By Maddie Weikel, URJ GUCI Counselor
Despite this being my eleventh summer on camp, I felt nervous when I drove down Moore Road at the beginning of June. At the end of last summer, I knew that most of my closest friends would not be at camp this year, but I was so overwhelmed with the love and accomplishment from an amazing summer that I told myself I had to come back for another — I would definitely regret it if I didn’t. I rode this high for months after camp ended and looked back at notes and pictures from the past summer well into the winter, but as spring and finally summer rolled around, the anxiety around most of the people who made last summer so transformative not being there this year overtook the warmth of nostalgia.

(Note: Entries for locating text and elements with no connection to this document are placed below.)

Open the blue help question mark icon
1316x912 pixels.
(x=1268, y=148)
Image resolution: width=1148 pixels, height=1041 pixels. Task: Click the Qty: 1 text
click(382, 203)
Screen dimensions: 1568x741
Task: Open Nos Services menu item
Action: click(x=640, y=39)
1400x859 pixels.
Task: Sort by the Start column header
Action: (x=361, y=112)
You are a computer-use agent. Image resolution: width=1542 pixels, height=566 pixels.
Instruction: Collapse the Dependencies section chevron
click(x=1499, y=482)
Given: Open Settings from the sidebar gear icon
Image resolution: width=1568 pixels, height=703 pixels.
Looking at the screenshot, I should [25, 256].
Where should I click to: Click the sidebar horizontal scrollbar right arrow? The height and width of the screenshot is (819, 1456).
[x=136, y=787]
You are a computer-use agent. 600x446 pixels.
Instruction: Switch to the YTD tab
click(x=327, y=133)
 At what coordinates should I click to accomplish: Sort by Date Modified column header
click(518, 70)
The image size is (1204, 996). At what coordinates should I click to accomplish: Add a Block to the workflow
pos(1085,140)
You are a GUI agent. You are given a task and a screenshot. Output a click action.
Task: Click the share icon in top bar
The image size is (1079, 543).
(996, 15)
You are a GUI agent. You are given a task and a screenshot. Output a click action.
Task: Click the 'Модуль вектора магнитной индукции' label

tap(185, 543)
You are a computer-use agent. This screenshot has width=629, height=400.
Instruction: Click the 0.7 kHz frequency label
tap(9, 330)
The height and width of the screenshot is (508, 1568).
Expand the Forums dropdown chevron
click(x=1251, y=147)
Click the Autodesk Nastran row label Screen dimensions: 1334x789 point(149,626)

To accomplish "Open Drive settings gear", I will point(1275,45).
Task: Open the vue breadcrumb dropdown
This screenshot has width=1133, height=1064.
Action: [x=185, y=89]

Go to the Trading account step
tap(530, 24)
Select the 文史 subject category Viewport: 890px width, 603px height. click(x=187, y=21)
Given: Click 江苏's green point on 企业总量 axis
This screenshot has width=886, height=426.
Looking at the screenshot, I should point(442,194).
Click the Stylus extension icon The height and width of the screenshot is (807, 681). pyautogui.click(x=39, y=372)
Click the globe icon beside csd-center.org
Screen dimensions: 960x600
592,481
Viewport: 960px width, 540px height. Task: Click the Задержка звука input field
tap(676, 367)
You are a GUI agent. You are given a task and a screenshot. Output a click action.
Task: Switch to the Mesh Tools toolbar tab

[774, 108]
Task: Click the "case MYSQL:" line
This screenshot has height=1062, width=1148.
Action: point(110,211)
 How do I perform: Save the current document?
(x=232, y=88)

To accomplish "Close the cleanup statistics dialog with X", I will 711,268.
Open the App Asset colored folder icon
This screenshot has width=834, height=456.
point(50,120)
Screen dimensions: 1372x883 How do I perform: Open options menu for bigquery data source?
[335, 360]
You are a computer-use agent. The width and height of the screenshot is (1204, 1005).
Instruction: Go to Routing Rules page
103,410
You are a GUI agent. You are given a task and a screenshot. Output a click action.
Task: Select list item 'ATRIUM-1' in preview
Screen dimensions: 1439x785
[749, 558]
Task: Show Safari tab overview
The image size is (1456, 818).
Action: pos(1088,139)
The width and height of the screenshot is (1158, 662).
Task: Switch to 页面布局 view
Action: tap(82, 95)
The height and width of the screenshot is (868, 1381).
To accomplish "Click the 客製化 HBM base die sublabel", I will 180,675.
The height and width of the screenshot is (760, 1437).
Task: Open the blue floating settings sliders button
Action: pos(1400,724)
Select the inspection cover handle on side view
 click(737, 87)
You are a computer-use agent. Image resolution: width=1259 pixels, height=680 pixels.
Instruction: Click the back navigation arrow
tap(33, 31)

After no more than two days of being in a familiar place with unfamiliar people, however, I felt not only at home again but also invigorated by what the rest of the summer would hold — GUCI is unbelievably magical because of the irreplaceable community, and I realized that I had a whole new spread of people with whom I could connect, collaborate, and love. Despite my worries leading up to my arrival on camp this year, I knew that I would have an amazing summer, but I never expected that I would be able to be any more filled with joy and gratitude that I was in years past, yet here I am.
GUCI is home, the source of my Jewish identity, and mother to my most meaningful experiences and friendships, and I can tell that the memories I will create for myself and for my campers this summer will be unlike any I have had before. Camp is about people, but just because certain people may not be in your same cabin or kesher group or chug does not mean that the value of your community will be diminished. Anyone who dedicates their summer to a small, non-air conditioned patch of gravel in Zionsville, Indiana understands the importance of GUCI and will be more than happy to share their little piece of their love with you. GUCI magic is all around, and it’s up to us to let it in.